Recomputing heavy[] after a value update — heavy depends on shape, never on values.
Mismatched segment-tree size (2N iterative vs 4N recursive).

What Interviewers Are Really Testing¶

Do you know when a tree problem needs HLD at all — vs an Euler tour (subtree-only), centroid decomposition (pair counting), or an LCT (dynamic)? Choosing the right tool is the real signal.
Can you articulate the O(log N) chains argument — the halving lemma is the heart of the topic; reproducing it shows you understand why HLD works, not just that it does.
Do you handle edge vs vertex values correctly — the LCA off-by-one separates people who've implemented HLD from those who've only read about it.

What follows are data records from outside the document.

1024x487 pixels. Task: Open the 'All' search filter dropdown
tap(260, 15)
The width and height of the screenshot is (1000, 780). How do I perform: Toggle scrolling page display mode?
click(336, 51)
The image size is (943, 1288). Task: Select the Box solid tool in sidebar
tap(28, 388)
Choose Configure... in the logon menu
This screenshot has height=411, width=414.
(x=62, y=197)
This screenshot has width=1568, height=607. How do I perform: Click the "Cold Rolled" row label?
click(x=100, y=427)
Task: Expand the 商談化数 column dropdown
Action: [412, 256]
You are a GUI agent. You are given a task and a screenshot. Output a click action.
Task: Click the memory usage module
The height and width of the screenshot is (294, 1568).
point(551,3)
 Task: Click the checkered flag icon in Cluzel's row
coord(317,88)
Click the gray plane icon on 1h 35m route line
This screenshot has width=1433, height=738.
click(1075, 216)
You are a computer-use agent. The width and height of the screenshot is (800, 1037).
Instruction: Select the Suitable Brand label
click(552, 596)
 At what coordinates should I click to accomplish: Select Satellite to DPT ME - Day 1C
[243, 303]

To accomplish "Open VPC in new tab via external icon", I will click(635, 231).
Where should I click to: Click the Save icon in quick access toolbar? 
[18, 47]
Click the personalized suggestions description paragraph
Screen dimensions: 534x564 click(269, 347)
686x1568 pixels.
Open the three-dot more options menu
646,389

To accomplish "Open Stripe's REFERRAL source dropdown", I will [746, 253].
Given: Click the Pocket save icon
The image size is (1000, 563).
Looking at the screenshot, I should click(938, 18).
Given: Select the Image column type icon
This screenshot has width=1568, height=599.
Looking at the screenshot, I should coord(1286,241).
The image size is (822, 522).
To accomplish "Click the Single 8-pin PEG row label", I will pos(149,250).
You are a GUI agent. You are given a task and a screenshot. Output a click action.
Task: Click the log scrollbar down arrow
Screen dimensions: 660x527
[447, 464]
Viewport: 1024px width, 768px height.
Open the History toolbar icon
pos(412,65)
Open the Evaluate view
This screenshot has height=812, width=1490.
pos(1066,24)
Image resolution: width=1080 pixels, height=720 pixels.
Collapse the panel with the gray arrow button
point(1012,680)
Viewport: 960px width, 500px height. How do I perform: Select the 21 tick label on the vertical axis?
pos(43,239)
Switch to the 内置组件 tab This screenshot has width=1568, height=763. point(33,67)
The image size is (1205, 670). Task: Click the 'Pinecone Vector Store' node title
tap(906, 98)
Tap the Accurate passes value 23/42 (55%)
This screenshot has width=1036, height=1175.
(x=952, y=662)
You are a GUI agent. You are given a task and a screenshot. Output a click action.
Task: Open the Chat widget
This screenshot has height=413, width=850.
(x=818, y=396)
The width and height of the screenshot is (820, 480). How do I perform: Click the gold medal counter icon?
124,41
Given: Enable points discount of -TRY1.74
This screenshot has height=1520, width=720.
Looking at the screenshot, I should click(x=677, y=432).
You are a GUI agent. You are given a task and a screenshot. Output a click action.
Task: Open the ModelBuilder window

Do you see the layering — HLD routes a tree op into O(log N) array intervals fed to a Segment Tree; the log² is chains × seg-tree. Seeing the composition lets you swap base structures (Fenwick, lazy, persistent, merge-sort tree) on demand.
Senior+: do you reason about it as a system — immutable topology + mutable value layer, rebuild-on-shape-change, worst-case vs amortized latency, and why it doesn't shard.